The next day a television reporter and crew called on him. City newspapers printed stories. The police put Yinjie on a list of missing persons and interviewed witnesses.
“More than a year later there’s nothing,” said her father, “but I’m not giving up.”
Parents across China have defied the authorities’ instinctive repression of any mass campaign by signing up to a website whose name means “baby come home”.
No fewer than 2,000 sets of parents have posted details of their missing children. Four hundred children have also registered to look for their families. But the site has claimed only seven successes in two years.
The Chinese government accepts that child abductions are growing.
“More children are being kidnapped by criminal gangs,” said Yuan Xiaoyin, a ministry official in Yunnan, vowing a tougher response.
Last month the public security ministry mounted its sixth campaign against the trade and issued a list of the country’s 10 most wanted human traffickers. It also launched a nation-wide DNA database to help resolve identification of missing children.
Reliable data on the number of girls being snatched remain as hard to verify as every other crime statistic in a country of 1.3 billion people.
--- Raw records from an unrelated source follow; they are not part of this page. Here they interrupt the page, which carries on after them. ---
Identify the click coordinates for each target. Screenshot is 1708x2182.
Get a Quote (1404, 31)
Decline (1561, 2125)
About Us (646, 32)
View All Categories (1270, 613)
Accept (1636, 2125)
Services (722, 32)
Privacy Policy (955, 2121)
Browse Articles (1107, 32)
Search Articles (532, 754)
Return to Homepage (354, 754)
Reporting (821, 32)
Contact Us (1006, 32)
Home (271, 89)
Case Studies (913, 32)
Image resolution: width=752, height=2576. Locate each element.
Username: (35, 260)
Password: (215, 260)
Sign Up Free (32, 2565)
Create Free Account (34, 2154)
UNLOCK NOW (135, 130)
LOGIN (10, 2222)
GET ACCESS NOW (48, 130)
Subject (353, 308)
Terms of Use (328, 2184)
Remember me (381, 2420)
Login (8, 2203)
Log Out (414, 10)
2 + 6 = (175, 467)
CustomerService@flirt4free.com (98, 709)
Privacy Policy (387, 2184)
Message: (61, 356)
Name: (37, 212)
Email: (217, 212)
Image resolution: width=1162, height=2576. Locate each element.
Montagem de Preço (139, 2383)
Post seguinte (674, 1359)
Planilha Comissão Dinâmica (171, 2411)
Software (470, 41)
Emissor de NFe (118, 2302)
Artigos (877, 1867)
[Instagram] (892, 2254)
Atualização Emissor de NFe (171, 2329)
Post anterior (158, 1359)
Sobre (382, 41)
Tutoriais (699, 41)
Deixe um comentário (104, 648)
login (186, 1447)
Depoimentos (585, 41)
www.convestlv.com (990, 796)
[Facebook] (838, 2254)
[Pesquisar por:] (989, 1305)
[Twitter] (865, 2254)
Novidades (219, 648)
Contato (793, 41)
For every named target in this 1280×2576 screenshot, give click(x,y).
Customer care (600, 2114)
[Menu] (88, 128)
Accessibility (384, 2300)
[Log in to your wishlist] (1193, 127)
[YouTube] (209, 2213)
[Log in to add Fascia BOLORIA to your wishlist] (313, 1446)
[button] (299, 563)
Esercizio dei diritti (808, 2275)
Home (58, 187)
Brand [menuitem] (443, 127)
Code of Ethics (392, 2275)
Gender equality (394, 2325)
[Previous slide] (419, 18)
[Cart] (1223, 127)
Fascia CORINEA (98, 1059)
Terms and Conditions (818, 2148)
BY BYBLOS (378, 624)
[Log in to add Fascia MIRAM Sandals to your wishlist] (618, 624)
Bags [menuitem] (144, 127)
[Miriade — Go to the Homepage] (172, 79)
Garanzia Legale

But the police, state media, experts and parents all say the figures are going up.
“I have heard reports from Chinese sources that such abductions are increasing,” said Valerie Hudson, of Brigham Young University in the United States, who has studied gender ratios at birth in China. “But [the] abduction of toddlers takes things to a whole new level and certainly indicates, as the data plainly show, that the sex ratio problem among the youngest cohorts of the Chinese population is increasing, not decreasing.
“It makes me wonder if the traffickers have sensed a lucrative new market and seized upon it.”
In raids over the past month, police have freed 51 girls from kidnappers, according to official media reports. This is a complex criminal challenge.
Police who raided one village in Guangnan county in southern Yunnan found that babies were being raised for sale and families were acting as brokers for other peasants who wanted to sell off “surplus” infants.
However, the abduction of very young children who may not even understand that they have been wrongly taken demands different methods from those used by detectives investigating the kidnapping of girls for China’s booming sex industry.
The difficulty of fighting the crime has led campaigners to demand harsh measures against the people who keep it going, the child buyers.
“They are at the root of the problem,” said Zhang Baoyan, director of the baby-come-home website, in an interview with the China Daily.
The newspaper endorsed her call for tougher penalties, calling the current maximum sentence of three years in prison “by no means heavy enough”.
It would be hard to think ofa punishment stern enough to compensate the distraught fathers of Kunming, who carry their missing daughters’ photographs close to their hearts every day.